The author brings his readers back to basics on ministerial priesthood which is leadership in this profound sense. Having read so many books on leadership in the Church today I found it refreshing to pick up one that sees ordination and priesthood as pivotal. At the same time its pastoral wisdom warns against clerical self interest: ‘The priest puts on liturgical vestments “so as to distinguish himself from himself” (Nikolay Gogol, 1809-1852), so as to represent Jesus in persona Christi. Let us not give final instructions on the liturgy or make our final comments on the economy while vesting’!

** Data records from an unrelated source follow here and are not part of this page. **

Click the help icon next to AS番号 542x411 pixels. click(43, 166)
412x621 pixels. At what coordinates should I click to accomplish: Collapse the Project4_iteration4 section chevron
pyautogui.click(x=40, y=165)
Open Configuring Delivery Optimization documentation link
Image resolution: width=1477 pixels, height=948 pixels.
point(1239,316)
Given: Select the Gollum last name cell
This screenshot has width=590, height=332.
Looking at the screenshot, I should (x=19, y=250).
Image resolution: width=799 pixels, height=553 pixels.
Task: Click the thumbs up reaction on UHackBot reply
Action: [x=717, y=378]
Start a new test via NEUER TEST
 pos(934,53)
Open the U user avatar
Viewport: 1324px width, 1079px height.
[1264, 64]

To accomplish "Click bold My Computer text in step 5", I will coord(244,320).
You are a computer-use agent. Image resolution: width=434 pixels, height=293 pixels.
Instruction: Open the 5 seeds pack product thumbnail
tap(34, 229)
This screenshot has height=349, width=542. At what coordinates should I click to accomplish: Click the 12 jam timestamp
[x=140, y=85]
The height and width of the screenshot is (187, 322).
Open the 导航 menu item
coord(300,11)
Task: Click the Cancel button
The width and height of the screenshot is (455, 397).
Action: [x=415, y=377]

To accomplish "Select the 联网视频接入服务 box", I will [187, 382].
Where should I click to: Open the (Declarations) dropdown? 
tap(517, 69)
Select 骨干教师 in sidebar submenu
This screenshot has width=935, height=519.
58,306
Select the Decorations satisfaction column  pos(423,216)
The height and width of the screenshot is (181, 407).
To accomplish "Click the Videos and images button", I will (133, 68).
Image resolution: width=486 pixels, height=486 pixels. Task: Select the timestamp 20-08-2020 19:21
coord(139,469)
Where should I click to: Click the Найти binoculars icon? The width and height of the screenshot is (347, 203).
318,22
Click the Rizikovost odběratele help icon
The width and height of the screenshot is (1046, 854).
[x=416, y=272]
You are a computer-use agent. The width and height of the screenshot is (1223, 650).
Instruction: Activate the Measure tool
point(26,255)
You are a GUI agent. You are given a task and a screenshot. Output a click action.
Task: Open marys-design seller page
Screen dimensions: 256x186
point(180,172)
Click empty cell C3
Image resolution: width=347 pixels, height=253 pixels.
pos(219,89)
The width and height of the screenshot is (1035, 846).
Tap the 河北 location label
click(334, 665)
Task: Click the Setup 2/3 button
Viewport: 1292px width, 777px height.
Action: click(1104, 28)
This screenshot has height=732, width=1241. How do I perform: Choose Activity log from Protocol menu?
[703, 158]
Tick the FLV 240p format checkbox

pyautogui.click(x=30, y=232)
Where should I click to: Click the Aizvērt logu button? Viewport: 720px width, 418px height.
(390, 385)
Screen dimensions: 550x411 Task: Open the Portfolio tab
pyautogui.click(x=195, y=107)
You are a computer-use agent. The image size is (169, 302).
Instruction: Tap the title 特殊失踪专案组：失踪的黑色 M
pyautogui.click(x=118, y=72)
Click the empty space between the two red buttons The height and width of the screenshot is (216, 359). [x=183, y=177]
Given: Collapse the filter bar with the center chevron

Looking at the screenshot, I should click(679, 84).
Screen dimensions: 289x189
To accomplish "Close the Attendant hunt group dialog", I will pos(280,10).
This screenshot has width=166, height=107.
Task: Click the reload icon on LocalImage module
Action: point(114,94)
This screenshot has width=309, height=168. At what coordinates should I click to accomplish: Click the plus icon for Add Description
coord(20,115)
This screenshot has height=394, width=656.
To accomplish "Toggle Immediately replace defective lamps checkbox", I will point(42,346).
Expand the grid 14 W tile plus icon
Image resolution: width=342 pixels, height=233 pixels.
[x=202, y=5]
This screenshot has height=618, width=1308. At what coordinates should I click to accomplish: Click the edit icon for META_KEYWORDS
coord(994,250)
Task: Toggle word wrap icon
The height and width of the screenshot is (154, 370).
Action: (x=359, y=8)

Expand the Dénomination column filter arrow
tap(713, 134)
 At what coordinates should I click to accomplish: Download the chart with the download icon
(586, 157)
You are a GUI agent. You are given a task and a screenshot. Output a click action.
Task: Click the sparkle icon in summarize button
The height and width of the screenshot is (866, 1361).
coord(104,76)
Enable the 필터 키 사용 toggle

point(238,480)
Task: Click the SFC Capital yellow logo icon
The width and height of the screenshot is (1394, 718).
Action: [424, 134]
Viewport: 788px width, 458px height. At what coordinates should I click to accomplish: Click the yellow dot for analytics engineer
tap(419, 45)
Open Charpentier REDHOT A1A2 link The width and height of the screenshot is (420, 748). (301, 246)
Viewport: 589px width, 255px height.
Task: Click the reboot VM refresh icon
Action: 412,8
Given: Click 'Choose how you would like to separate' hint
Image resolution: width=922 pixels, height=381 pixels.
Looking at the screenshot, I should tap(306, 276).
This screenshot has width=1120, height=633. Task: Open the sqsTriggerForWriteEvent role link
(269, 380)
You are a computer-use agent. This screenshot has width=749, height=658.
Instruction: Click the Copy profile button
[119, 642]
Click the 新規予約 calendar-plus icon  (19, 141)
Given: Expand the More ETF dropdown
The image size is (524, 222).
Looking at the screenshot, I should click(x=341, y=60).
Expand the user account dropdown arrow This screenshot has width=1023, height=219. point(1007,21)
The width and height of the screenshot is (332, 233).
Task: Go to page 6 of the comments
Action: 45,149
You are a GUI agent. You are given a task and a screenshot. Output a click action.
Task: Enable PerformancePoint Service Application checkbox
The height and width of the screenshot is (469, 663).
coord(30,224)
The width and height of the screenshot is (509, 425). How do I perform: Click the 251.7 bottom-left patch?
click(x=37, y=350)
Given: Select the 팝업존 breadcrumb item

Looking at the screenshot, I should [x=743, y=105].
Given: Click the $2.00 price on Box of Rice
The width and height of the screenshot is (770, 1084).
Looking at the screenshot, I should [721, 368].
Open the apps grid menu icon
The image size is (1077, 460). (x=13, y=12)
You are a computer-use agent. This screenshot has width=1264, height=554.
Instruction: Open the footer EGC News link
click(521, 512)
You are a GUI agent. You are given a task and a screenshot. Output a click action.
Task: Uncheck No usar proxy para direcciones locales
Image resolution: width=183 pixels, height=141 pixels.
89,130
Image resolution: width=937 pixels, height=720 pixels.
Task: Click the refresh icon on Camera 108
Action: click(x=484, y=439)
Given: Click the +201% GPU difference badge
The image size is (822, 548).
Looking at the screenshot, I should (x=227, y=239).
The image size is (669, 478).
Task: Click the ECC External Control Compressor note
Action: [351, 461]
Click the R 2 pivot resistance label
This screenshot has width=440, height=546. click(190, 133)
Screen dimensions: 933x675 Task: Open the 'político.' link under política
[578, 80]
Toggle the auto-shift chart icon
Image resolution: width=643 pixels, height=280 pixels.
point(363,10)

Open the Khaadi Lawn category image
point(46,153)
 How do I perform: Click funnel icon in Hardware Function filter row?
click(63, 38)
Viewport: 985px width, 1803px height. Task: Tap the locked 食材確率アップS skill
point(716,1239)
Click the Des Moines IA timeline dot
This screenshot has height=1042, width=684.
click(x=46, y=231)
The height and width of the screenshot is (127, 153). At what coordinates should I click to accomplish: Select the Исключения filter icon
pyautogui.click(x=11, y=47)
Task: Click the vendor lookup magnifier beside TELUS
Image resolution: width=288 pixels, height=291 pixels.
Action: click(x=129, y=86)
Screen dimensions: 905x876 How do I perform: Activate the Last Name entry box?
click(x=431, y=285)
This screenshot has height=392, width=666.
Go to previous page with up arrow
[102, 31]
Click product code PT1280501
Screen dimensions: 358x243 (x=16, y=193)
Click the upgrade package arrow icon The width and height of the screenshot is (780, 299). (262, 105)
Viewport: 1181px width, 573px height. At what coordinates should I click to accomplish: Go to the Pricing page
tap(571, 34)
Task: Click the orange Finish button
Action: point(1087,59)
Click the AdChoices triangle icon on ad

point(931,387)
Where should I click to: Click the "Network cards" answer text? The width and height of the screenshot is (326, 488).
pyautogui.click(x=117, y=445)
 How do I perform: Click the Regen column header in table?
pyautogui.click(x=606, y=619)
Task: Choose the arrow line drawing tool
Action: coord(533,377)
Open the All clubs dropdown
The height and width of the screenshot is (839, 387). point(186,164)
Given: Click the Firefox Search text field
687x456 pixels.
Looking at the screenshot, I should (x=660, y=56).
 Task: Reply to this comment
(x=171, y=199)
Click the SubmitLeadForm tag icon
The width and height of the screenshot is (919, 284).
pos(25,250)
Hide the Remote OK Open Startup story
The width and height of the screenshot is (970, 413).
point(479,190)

Schoenborn tackles head on the loss of confidence among priests not just in their priesthood but in Christianity itself. ‘Scripture is indicted and must defend itself before the tribunal of a hermeneutic of suspicion. If we priests can no longer have confidence in the Gospels - in other words, that it is really Jesus whom we meet in them, that he is speaking to us in his parables and teachings; if we are always confronting an opaque filter made up of what the earliest Christian communities formulated, expressed, or even fabricated out of whole cloth; if the real Jesus disappears into a vague penumbra behind that filter, then how can we meet him in the Gospels?’ Our faith is based on facts, the author affirms, and not on myths or legends. ‘The Cross is a scandal, but it is a fact. People try to interpret it, to understand why God should let his Son die on a Cross, but the fact exists in the first place and the interpretation comes afterward’.
The Cardinal looks deeply at loneliness, noting that in Vienna today every other residence is a single-person household, and how this ‘causes so many people to slip into different sorts of dependence: alcoholism especially, but increasingly other harmful addictions as well, notably to the computer, the Internet or pornography’. He explores the pastoral difficulties of priests in their engagement with the divorced and remarried to the ‘fact’ of Jesus. ‘The Church would love so much to have a solution to this problem. But there is after all a certain Jesus of Nazareth who said a few things on the subject: what an obstacle!’ ‘The Church is compassionate toward the children. Where is the lobby, the pressure group for the children of divorce? Where is the voice in public opinion that will say, ‘The first victims are the children’?
I found the ‘The Joy of being a Priest’ a tonic to the slog of principled pastoral engagement in the contemporary scene through its Christ centred vision presented with an eye to the reality of the heaven Saint John Vianney pointed the shepherd boy to.